What you have to do: Among the entries below, find the line with "Switch to details", then quote it and each following line up to and including the line with "Task: Click the Create Request button", and nothing else.

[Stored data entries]
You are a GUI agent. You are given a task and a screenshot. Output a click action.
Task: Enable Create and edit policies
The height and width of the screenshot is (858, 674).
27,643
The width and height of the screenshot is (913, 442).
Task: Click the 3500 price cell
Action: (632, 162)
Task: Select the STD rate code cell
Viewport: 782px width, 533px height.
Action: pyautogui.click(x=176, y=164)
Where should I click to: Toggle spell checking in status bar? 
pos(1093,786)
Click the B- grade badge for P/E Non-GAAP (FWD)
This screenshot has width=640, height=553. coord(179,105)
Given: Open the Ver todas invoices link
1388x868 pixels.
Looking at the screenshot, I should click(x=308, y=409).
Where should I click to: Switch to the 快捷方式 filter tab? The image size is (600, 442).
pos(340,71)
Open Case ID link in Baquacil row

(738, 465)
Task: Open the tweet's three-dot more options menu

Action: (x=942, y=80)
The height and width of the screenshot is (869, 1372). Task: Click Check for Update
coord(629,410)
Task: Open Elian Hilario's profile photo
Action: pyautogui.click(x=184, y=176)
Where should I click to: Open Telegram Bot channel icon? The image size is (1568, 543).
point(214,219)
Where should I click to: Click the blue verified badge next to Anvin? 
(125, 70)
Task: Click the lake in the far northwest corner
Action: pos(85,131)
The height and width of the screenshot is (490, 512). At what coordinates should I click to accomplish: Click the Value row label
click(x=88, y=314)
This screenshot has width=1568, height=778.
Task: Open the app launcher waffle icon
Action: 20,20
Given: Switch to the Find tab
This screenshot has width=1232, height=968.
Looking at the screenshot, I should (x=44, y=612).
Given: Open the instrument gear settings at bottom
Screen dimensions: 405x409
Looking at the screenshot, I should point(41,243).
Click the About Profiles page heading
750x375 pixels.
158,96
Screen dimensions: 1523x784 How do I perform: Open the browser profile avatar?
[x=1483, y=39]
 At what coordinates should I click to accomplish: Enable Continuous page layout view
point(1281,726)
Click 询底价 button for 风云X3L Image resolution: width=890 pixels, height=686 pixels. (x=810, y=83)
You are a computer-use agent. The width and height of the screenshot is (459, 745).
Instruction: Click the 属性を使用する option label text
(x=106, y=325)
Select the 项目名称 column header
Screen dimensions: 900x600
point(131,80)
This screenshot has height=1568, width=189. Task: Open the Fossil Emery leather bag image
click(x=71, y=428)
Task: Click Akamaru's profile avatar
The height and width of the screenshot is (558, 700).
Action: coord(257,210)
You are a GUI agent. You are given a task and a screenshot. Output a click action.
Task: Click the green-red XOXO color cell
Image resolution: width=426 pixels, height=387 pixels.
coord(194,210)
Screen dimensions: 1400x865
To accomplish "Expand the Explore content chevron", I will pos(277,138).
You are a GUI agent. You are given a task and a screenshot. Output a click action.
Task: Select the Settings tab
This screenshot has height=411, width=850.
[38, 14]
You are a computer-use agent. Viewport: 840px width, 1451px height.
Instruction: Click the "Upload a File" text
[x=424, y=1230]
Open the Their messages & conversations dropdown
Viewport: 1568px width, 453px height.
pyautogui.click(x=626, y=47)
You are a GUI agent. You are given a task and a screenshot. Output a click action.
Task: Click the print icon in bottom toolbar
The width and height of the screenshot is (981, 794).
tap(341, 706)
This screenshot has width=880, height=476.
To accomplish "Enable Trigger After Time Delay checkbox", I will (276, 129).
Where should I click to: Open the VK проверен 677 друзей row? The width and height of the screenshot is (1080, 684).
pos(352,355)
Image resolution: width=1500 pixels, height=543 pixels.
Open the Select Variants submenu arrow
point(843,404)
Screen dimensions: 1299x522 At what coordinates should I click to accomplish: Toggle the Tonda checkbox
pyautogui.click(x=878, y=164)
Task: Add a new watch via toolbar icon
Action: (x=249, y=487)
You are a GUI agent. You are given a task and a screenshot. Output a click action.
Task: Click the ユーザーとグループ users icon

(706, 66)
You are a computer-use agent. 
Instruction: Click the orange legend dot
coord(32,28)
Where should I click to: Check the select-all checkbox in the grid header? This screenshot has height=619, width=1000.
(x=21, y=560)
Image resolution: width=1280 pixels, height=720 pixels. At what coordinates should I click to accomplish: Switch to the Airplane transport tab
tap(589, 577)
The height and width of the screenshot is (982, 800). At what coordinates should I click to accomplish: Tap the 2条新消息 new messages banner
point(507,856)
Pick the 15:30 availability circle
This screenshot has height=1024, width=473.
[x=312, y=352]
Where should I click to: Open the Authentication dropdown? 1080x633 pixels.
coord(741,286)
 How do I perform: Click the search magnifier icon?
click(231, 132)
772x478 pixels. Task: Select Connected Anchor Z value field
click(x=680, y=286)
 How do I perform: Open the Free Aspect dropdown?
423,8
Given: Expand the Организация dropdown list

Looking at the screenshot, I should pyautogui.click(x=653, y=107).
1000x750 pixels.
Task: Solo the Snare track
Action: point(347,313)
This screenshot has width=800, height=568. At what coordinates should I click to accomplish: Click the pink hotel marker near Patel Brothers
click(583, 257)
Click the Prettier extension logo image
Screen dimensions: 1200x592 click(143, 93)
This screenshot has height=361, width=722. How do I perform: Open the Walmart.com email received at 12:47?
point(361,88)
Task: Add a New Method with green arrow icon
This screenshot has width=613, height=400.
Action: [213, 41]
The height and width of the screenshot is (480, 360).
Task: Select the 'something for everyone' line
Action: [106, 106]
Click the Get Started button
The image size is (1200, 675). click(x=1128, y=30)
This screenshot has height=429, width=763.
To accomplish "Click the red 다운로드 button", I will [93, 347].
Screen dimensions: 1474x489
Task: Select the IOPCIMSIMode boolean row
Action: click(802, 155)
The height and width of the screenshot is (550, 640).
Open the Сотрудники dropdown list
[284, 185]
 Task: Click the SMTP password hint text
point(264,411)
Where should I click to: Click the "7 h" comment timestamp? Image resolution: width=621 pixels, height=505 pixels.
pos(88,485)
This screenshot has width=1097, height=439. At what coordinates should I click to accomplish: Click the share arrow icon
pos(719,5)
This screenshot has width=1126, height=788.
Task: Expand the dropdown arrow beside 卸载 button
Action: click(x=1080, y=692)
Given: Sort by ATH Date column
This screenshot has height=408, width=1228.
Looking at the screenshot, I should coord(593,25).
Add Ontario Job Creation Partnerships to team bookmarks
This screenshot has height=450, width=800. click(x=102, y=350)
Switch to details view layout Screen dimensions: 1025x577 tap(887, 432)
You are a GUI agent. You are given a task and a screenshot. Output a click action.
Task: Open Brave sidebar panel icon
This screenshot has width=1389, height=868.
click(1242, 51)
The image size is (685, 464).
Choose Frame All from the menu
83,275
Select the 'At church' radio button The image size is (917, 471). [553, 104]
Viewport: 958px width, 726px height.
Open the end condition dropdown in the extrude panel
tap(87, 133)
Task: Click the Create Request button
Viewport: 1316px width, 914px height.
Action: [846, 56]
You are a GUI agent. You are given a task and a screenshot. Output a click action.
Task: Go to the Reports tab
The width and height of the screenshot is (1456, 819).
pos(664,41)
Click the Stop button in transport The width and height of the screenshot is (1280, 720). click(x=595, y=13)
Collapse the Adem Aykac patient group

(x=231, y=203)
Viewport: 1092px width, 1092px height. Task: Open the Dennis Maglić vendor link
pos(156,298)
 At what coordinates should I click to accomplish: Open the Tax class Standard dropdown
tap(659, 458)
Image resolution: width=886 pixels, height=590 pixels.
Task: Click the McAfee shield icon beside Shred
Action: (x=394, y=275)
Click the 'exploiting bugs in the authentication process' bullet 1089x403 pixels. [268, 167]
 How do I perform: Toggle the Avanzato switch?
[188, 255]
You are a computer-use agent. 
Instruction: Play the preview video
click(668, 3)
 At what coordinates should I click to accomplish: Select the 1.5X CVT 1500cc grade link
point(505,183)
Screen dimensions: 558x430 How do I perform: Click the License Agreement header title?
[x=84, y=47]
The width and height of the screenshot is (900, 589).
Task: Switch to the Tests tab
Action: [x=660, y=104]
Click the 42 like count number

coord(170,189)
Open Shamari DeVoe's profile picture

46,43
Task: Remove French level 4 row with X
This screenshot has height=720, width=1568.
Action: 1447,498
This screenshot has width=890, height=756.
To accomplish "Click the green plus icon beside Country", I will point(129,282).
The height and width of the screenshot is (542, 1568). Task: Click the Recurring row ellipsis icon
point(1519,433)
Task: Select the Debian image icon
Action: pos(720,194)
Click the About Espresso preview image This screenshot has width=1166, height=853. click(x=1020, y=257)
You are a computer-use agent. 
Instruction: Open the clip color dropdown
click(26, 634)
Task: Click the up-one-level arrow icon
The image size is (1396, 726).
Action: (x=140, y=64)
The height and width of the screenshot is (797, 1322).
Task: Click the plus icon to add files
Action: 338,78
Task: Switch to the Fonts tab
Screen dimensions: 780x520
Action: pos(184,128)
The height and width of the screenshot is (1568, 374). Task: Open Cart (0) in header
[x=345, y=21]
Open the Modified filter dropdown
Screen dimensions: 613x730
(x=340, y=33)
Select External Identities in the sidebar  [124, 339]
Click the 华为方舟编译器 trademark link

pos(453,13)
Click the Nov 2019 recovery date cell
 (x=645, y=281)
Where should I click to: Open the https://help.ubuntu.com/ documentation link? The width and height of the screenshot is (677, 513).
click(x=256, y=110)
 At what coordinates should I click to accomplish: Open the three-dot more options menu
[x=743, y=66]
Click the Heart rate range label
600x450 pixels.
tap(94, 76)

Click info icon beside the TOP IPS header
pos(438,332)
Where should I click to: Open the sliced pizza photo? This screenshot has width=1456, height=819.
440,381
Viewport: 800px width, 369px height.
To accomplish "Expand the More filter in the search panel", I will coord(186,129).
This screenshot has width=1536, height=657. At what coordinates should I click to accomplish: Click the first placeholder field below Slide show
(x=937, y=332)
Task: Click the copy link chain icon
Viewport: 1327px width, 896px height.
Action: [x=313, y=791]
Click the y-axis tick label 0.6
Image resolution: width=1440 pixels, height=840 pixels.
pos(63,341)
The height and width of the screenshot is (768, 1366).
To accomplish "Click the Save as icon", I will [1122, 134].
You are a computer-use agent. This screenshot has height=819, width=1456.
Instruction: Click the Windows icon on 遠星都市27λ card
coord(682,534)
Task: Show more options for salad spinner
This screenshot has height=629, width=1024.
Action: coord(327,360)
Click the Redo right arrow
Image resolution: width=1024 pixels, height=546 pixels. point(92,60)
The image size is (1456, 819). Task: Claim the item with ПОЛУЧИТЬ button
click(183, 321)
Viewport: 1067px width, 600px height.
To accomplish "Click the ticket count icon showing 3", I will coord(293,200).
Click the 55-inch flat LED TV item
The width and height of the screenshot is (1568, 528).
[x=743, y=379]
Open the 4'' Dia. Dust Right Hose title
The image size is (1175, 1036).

Response to this task:
Switch to details view layout Screen dimensions: 1025x577 tap(887, 432)
You are a GUI agent. You are given a task and a screenshot. Output a click action.
Task: Open Brave sidebar panel icon
This screenshot has width=1389, height=868.
click(1242, 51)
The image size is (685, 464).
Choose Frame All from the menu
83,275
Select the 'At church' radio button The image size is (917, 471). [553, 104]
Viewport: 958px width, 726px height.
Open the end condition dropdown in the extrude panel
tap(87, 133)
Task: Click the Create Request button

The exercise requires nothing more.